DIRECTIONS: From the entries that follow, list every line in which the string "pixels" appears.

DATA RECORDS:

⁂

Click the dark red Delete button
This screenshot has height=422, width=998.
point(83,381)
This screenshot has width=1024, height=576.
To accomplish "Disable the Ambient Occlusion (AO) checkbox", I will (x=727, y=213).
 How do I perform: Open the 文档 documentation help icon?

⁂

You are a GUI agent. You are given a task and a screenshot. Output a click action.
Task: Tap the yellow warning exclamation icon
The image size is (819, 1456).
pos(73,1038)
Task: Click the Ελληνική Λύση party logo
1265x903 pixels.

⁂

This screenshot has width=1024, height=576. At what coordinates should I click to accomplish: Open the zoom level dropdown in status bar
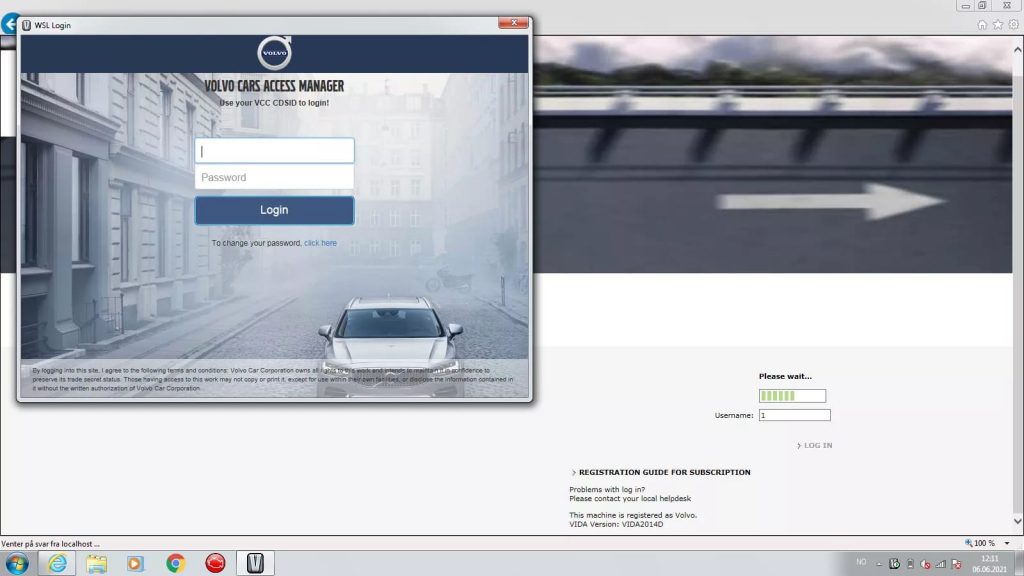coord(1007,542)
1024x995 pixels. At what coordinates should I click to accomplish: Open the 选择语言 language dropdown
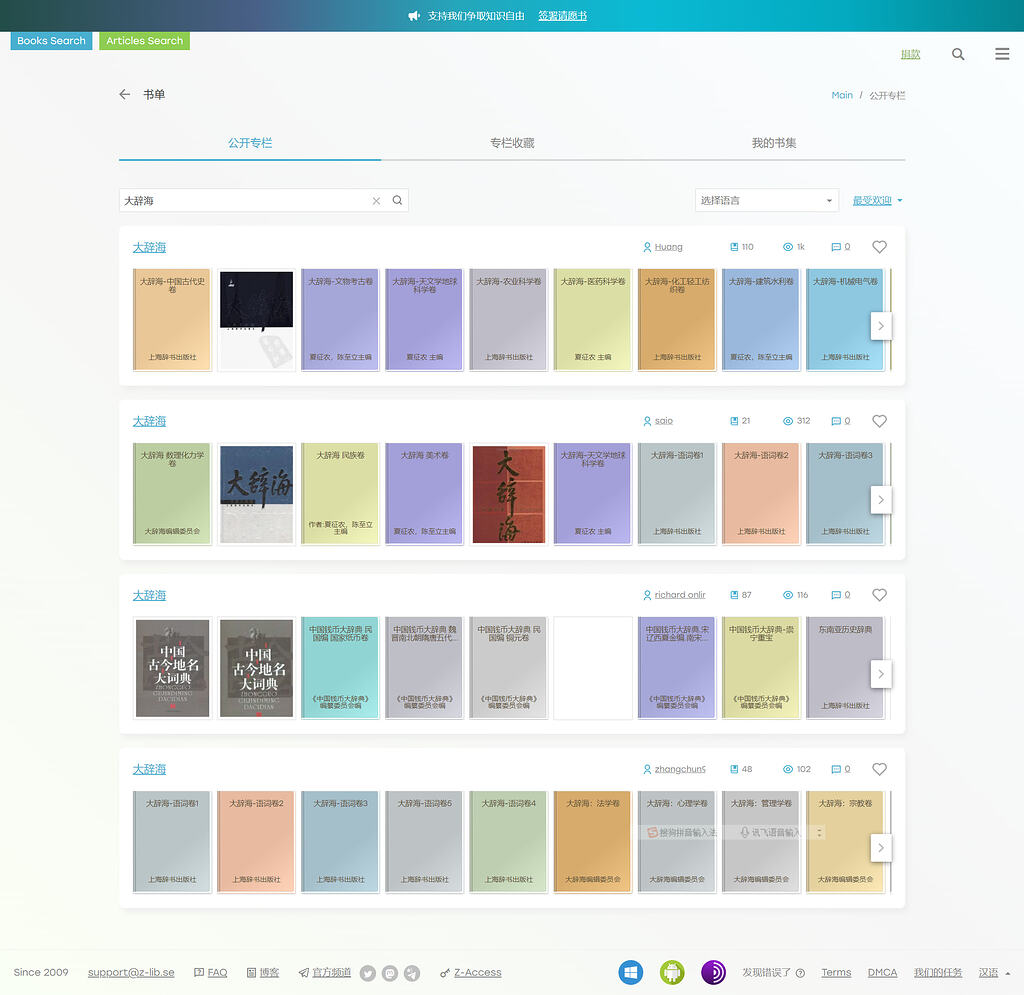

⁂

RESPONSE TO THE EXERCISE:
1265x903 pixels.
1024x995 pixels. At what coordinates should I click to accomplish: Open the 选择语言 language dropdown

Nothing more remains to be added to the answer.